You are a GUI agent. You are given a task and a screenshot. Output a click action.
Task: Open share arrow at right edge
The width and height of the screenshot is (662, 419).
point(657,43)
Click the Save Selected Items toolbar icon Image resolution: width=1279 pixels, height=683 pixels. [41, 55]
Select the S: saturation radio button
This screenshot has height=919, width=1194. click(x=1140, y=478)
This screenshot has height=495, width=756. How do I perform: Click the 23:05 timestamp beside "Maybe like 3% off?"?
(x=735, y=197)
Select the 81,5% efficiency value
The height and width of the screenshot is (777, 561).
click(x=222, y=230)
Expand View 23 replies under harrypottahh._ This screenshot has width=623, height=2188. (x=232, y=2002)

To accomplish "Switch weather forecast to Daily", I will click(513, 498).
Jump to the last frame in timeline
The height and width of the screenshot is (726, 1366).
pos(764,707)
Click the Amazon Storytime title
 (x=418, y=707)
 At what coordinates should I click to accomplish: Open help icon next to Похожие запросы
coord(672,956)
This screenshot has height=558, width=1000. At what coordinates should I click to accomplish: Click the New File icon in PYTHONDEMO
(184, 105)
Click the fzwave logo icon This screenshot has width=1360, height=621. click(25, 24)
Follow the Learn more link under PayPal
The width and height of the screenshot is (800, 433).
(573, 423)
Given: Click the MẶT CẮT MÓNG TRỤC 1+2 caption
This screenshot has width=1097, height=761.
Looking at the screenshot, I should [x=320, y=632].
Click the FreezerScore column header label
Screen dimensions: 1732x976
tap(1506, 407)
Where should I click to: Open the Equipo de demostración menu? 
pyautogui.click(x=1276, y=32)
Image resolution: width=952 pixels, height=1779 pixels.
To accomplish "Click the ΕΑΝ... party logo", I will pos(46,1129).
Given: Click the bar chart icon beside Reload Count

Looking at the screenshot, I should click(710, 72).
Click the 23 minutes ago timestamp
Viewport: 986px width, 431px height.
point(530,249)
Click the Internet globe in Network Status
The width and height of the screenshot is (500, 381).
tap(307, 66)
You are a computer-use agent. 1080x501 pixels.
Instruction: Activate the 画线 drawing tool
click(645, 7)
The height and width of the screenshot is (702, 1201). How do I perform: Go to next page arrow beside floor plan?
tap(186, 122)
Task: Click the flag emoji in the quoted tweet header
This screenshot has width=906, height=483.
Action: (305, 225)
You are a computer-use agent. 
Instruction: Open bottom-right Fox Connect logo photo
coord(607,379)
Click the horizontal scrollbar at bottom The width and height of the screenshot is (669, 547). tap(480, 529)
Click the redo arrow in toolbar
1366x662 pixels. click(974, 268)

- **Your assignment**
Exact duplication is required for the lines above, from the line that contains "This screenshot has height=495, width=756." to the line that contains "Click the horizontal", inclusive; omit all others.

- **Reply to the task**
This screenshot has height=495, width=756. How do I perform: Click the 23:05 timestamp beside "Maybe like 3% off?"?
(x=735, y=197)
Select the 81,5% efficiency value
The height and width of the screenshot is (777, 561).
click(x=222, y=230)
Expand View 23 replies under harrypottahh._ This screenshot has width=623, height=2188. (x=232, y=2002)

To accomplish "Switch weather forecast to Daily", I will click(513, 498).
Jump to the last frame in timeline
The height and width of the screenshot is (726, 1366).
pos(764,707)
Click the Amazon Storytime title
 (x=418, y=707)
 At what coordinates should I click to accomplish: Open help icon next to Похожие запросы
coord(672,956)
This screenshot has height=558, width=1000. At what coordinates should I click to accomplish: Click the New File icon in PYTHONDEMO
(184, 105)
Click the fzwave logo icon This screenshot has width=1360, height=621. click(25, 24)
Follow the Learn more link under PayPal
The width and height of the screenshot is (800, 433).
(573, 423)
Given: Click the MẶT CẮT MÓNG TRỤC 1+2 caption
This screenshot has width=1097, height=761.
Looking at the screenshot, I should [x=320, y=632].
Click the FreezerScore column header label
Screen dimensions: 1732x976
tap(1506, 407)
Where should I click to: Open the Equipo de demostración menu? 
pyautogui.click(x=1276, y=32)
Image resolution: width=952 pixels, height=1779 pixels.
To accomplish "Click the ΕΑΝ... party logo", I will pos(46,1129).
Given: Click the bar chart icon beside Reload Count

Looking at the screenshot, I should click(710, 72).
Click the 23 minutes ago timestamp
Viewport: 986px width, 431px height.
point(530,249)
Click the Internet globe in Network Status
The width and height of the screenshot is (500, 381).
tap(307, 66)
You are a computer-use agent. 1080x501 pixels.
Instruction: Activate the 画线 drawing tool
click(645, 7)
The height and width of the screenshot is (702, 1201). How do I perform: Go to next page arrow beside floor plan?
tap(186, 122)
Task: Click the flag emoji in the quoted tweet header
This screenshot has width=906, height=483.
Action: (305, 225)
You are a computer-use agent. 
Instruction: Open bottom-right Fox Connect logo photo
coord(607,379)
Click the horizontal scrollbar at bottom The width and height of the screenshot is (669, 547). tap(480, 529)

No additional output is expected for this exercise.